Era vestita similmente alle altre ragazze, con un vestitino a fiori che le arrivava alle ginocchia.
  Isabella non sapeva il suo nome. All’inizio dell’ora si era dimenticata di fare l’appello.
-Va bene- disse, alzandosi e sorridendo.
  Aprì la porta e condusse in cortile gli strani allievi, con addosso una strana sensazione la quale, più che imbarazzo, assomigliava ad un grosso macigno che si portava dentro allo stomaco.
  Una volta usciti notò che i ragazzi, a differenza degli altri, se ne stavano divisi in gruppetti di maschi o femmine, e che parlavano sottovoce, quasi con timidezza verso il mondo esterno.
  -Buongiorno!- una voce diversa da quella nella sua testa.
-Salve- rispose meccanicamente, e mise a fuoco chi aveva parlato.
  Era un uomo sulla cinquantina, e sembrava che i suoi capelli fossero scivolati dalla testa al resto del corpo, in quel momento scoperto da pantaloni cachi a mezza gamba e maglietta bianca a maniche corte.
  Isabella sorrise e decise di non guardare la sua pelle pelosa ma concentrarsi sui suoi occhi per non metterlo in imbarazzo.
-Piacere- lui le porse la mano –sei nuova?
No, l’anno scorso lavoravo come bidella, ma in quei tre mesi di vacanza ho voluto frequentare il liceo, l’università, prendere la laurea ed ora eccomi qui.
  -Sì- soffocò la risposta ironica per non risultare subito antipatica.
-Ah, mi ricordo il mio primo giorno in questa scuola!
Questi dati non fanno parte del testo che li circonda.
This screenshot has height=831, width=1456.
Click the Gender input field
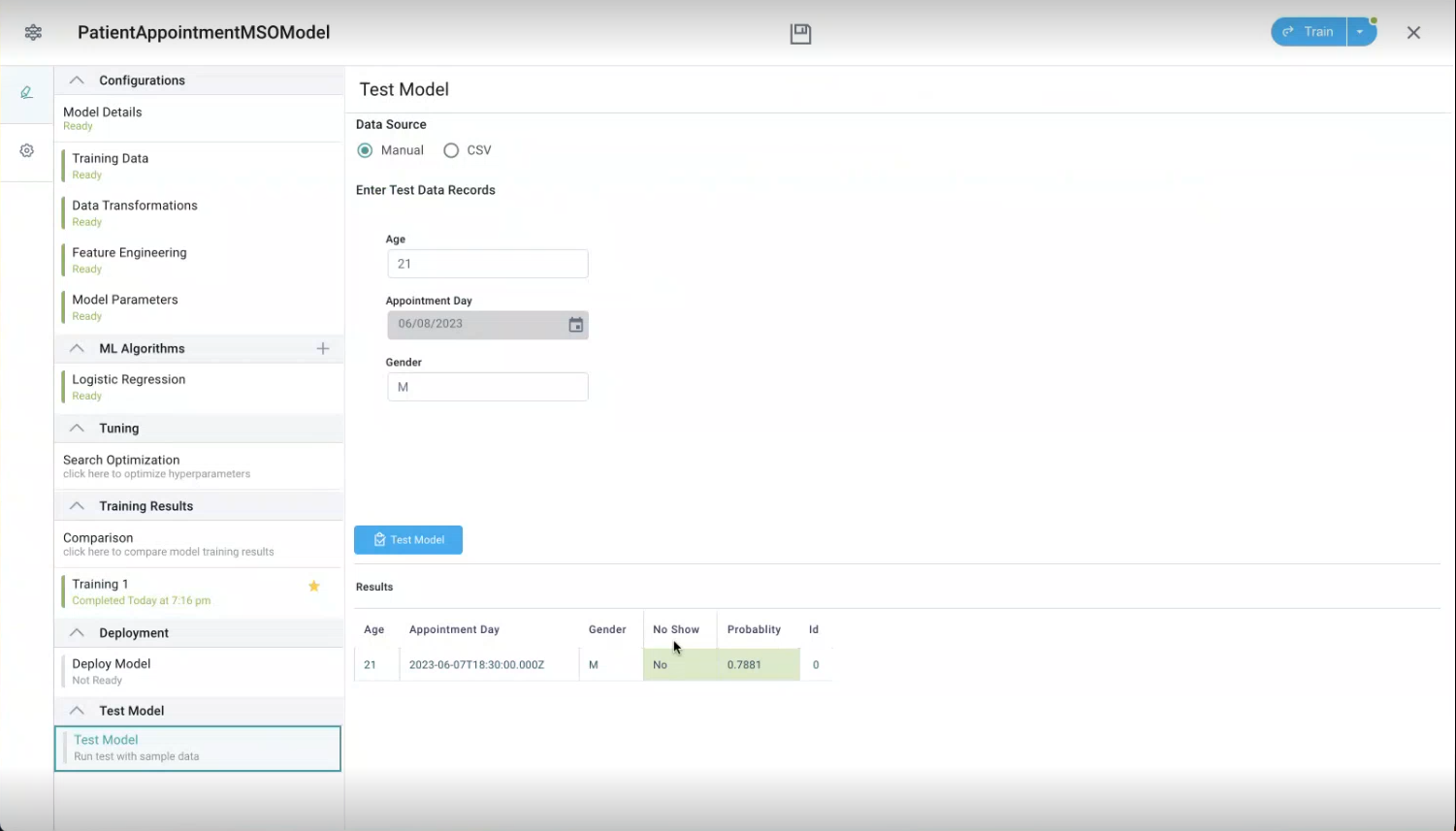487,387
Era tutto diverso, allora.
-Immagino.
-Eh, si, cara, puoi solo immaginare com’era diversa questa scuola vent’anni fa…
-Lavori qui da vent’anni?
-In realtà ne ho fatti cinque, poi ho cambiato sede e sono tornato sei anni dopo. E dopo così poco tempo erano cambiate tantissime cose, dai libri di testo alla facciata della scuola.
  Restarono in silenzio per qualche secondo.
  -Come ti chiami?
-Matteo. Tu?
-Isabella.
Sorrise e arrossì. Non era brava a parlare.
  Arrivò, dopo qualche altro secondo di silenzio, un ragazzo che aveva circa l’età di Isabella. Si presentò, si chiamava Lorenzo e insegnava l’inglese a tutte le cassi della scuola.
Era alto, aveva i capelli scuri e ricci e le labbra carnose. Valeva la pena di guardarlo.
  L’imbarazzo sparì, e i tre parlarono fino a quando la campanella suonò.
  Si salutarono, e il ragazzo si rivolse a Isabella:
-Ci sei all’ultima ora?
-No, questa è l’ultima per oggi.
-Va bene, allora a domani.
  Sorrise. Aveva un sorriso bellissimo.
-A domani, Lorenzo.
 
 
  In realtà si rividero un’ora dopo, perché l’ora di inglese era subito dopo quella di italiano.
Isabella, stremata per essersi sforzata troppo nello spingere i ragazzi a partecipare alla lezione, incrociando lo sguardo del ragazzo sussurrò un ‘’buona fortuna’’ che racchiudeva tutta la sua frustrazione per aver ricevuto come primo incarico una classe così particolare e la sua emozione nel rivedere le carnose labbra di Lorenzo curvarsi in un sorriso ancora una volta.